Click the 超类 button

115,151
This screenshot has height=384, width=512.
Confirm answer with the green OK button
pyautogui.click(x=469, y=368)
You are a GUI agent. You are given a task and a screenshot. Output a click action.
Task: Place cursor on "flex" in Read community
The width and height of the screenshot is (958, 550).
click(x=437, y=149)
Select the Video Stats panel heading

============================================================

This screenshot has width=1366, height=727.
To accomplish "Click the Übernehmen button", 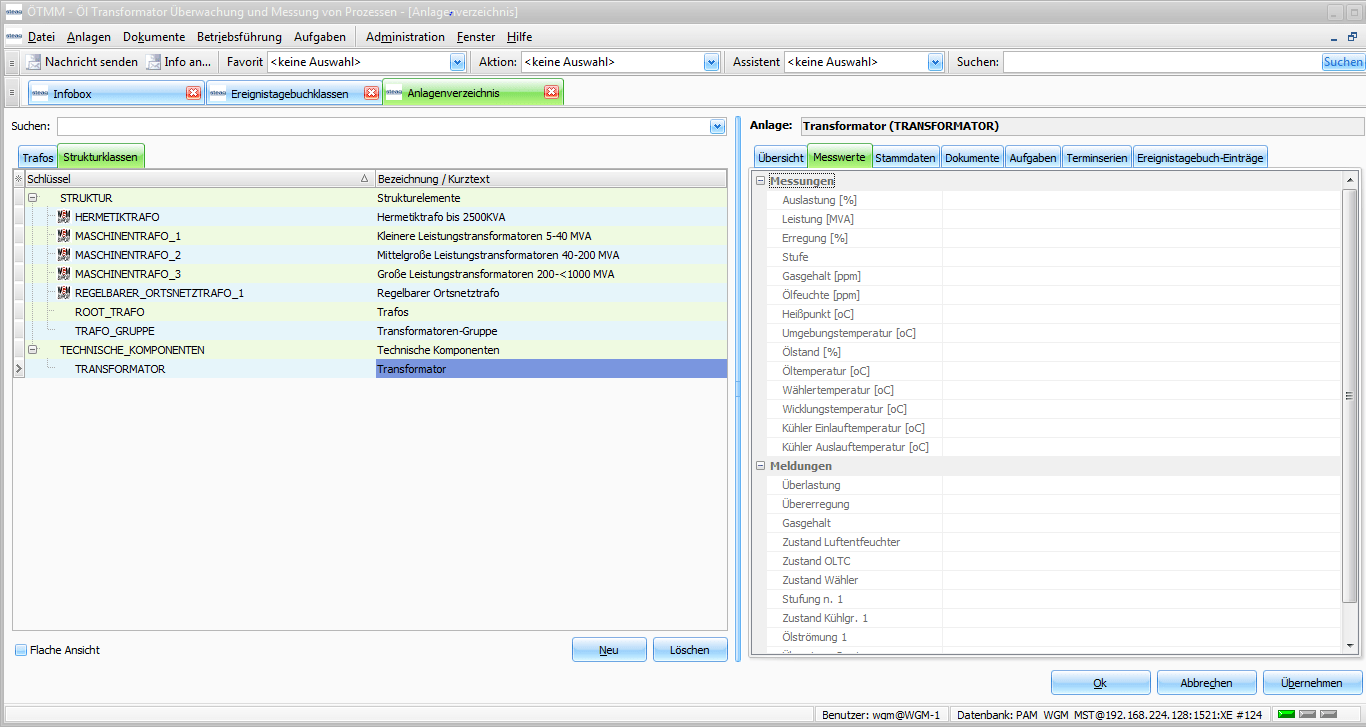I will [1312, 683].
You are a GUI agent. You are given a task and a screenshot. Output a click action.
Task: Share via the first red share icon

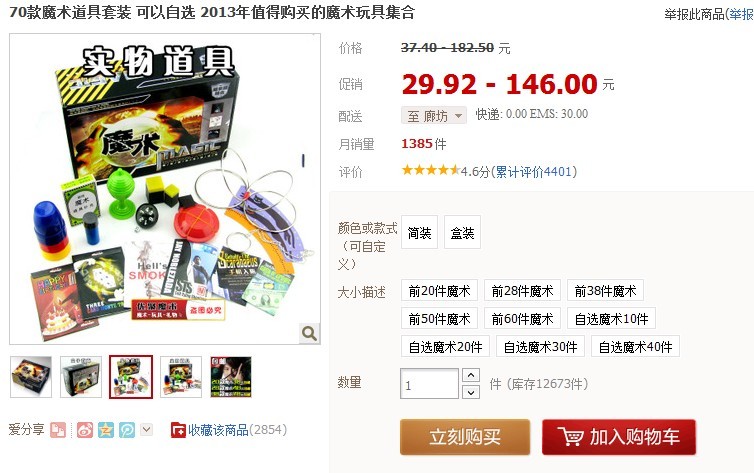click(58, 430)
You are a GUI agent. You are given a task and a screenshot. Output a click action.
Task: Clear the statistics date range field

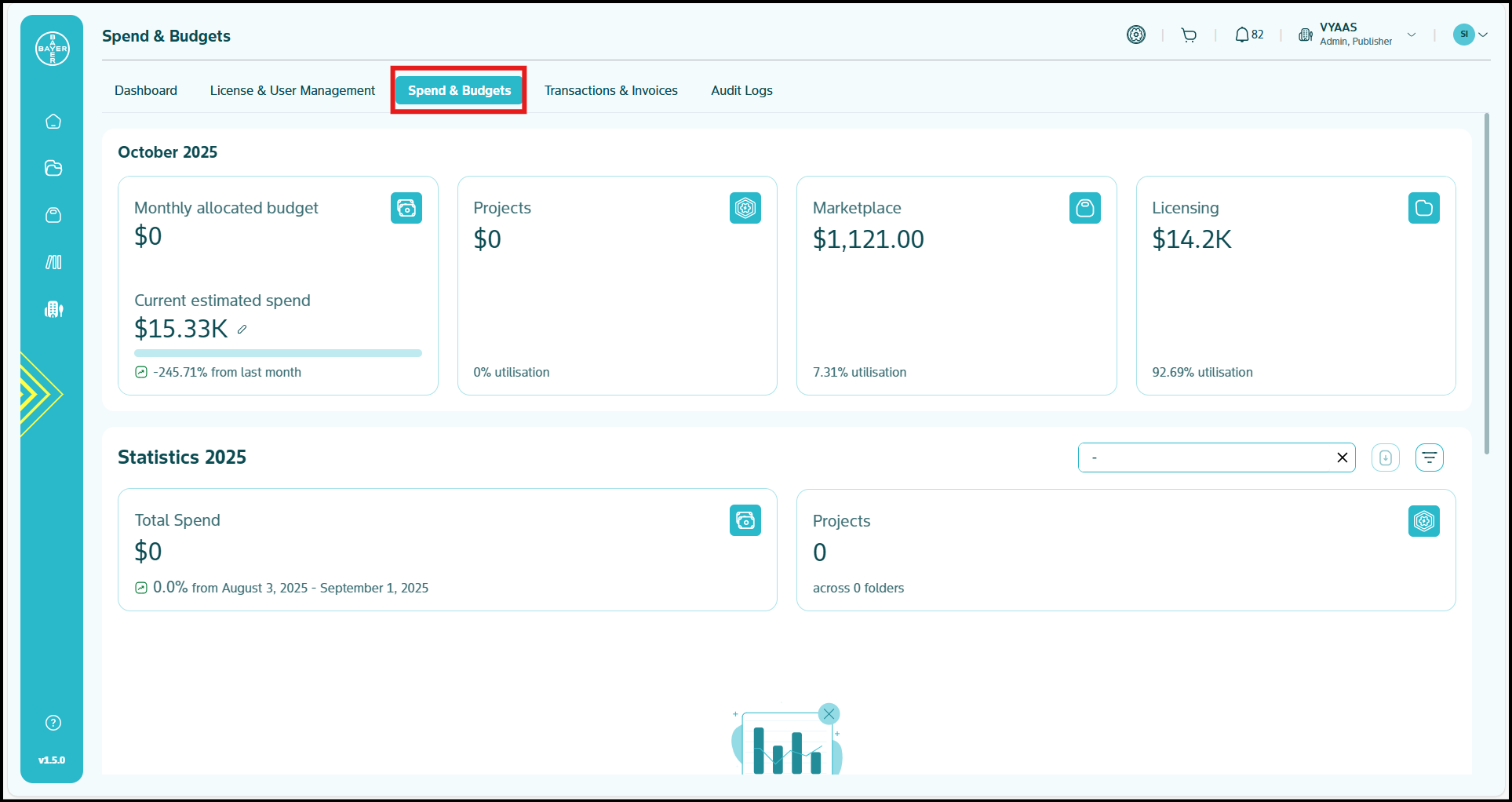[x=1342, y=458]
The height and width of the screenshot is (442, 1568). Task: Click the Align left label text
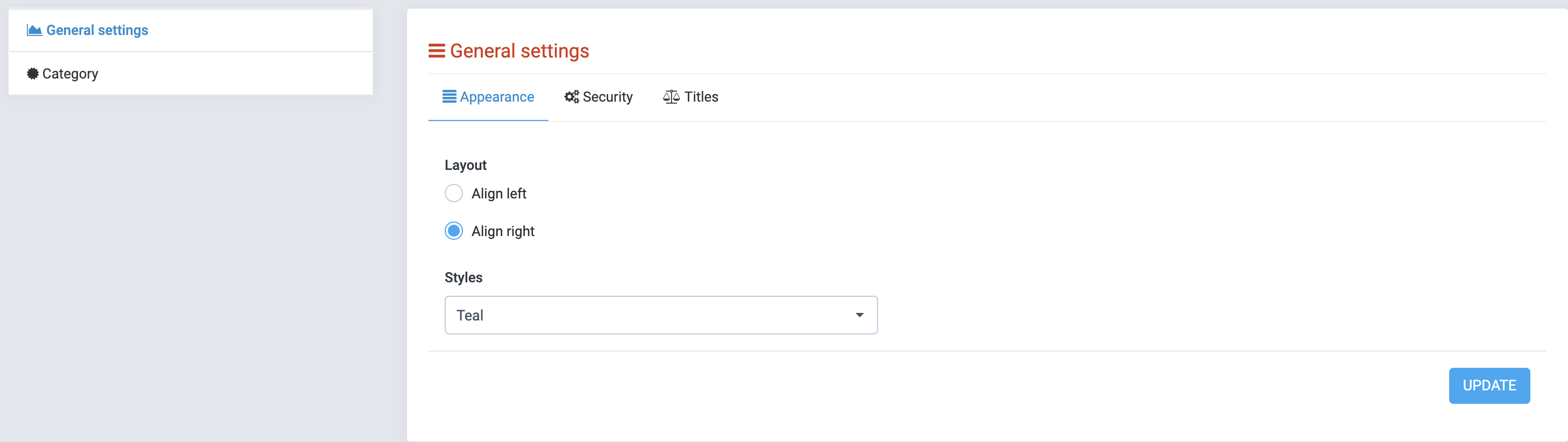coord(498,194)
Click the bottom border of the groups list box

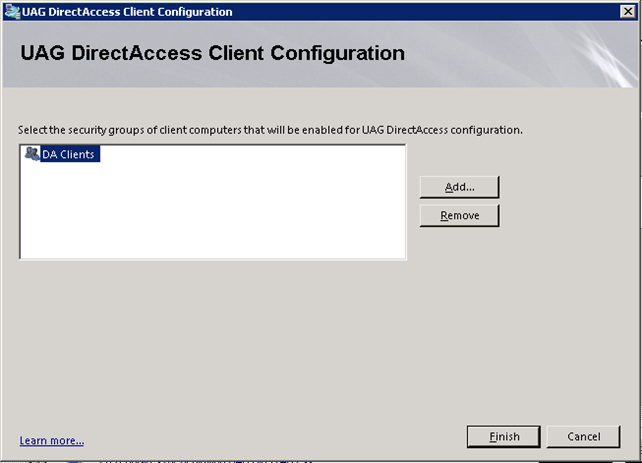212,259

============================================================

> **Work to complete**
Give again exactly, and only, the lines above starting at the one with "Task: Place cursor" and ending at the one with "Select the Video Stats panel heading".

> **Solution for this problem**
Task: Place cursor on "flex" in Read community
The width and height of the screenshot is (958, 550).
click(x=437, y=149)
Select the Video Stats panel heading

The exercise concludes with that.